À Kiev, le président intérimaire Olexandre Tourtchinov a juré que l'Ukraine ne céderait pas la Crimée.

«Nous sommes prêts à négocier mais nous ne nous résoudrons jamais à l'annexion de notre territoire. Nous ferons tout pour éviter la guerre et la perte de vies humaines. Nous ferons tout pour résoudre ce conflit par la diplomatie. Mais la menace militaire contre notre État est réel», a-t-il déclaré lors d'un discours diffusé à la télévision.

Certains craignent que le référendum en Crimée n'alimente le sentiment prorusse dans les régions de l'est de l'Ukraine, ce qui pourrait déboucher sur d'autres déclarations d'indépendance dans ce pays de 46 millions d'habitants. Par ailleurs, un important contingent militaire russe a été déployé le long de la frontière avec la partie orientale russophone de l'Ukraine, qui entretient un différend politique important avec les nouveaux dirigeants de Kiev.
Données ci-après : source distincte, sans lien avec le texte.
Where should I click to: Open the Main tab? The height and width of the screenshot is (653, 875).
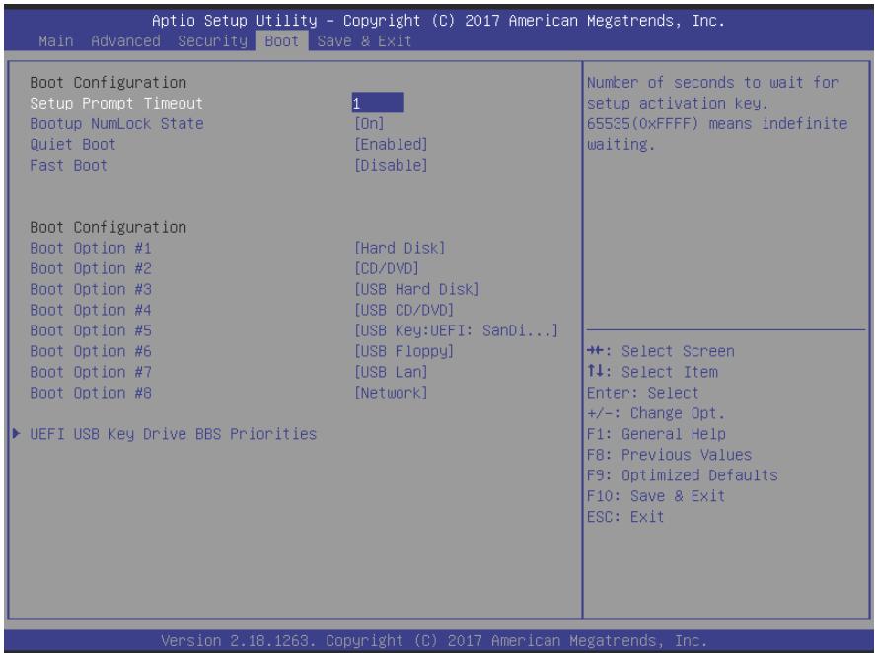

Une délégation de la Crimée devait se rendre à Moscou lundi pour amorcer des négociations sur la suite des procédures.

Le Parlement criméen a déclaré que toutes les propriétés de l'État ukrainien seront nationalisées et deviendront la propriété de la République criméenne. Les parlementaires ont aussi demandé à l'ONU et aux autres nations de reconnaître leur indépendance, et ils ont lancé la création d'une banque centrale avec de l'argent fourni par la Russie.

Le vice-premier ministre, Rustam Temirgaliyev, a expliqué que cette banque sera une succursale de la banque centrale russe. La Crimée adoptera le rouble comme monnaie et Moscou fournira 30 millions $ US à la Crimée pour stabiliser sa situation financière, a-t-il dit.

Moscou juge légitime le scrutin organisé en Crimée et le président Poutine doit s'adresser aux deux chambres du Parlement mardi, à ce sujet.

La Maison-Blanche a annoncé des sanctions contre sept dirigeants russes dont M. Rogozin, ainsi que d'autres conseilleurs proches du président Poutine. Le département du Trésor a également imposé des sanctions à quatre Ukrainiens, dont l'ancien président Viktor Ianoukovitch et d'autres qui ont appuyé la séparation de la Crimée. Le premier ministre du gouvernement régional de la Crimée, Sergeï Aksyonov, et le président du Parlement criméen, Vladimir Konstantinov, sont du nombre.

L'UE a elle aussi annoncé l'imposition de sanctions d'interdit de voyage et de gel d'actifs à 21 personnes liées à la crise ukrainienne. Deux diplomates ont précisé, sous le couvert de l'anonymat, que les sanctions visent 13 Russes et huit personnes originaires de la Crimée.

Les leaders du bloc européen doivent se rencontrer jeudi et vendredi, et de nouvelles sanctions pourraient être annoncées dès la fin de semaine.

À Bruxelles, le ministre polonais des Affaires étrangères, Radoslaw Sikorski, a déclaré que l'Occident doit répliquer.

«Nous devons démontrer notre solidarité avec l'Ukraine et la Russie ne nous laisse donc pas d'autre choix, a-t-il lancé aux journalistes. (L'annexion) de la Crimée ne peut rester sans réponse de la communauté internationale.»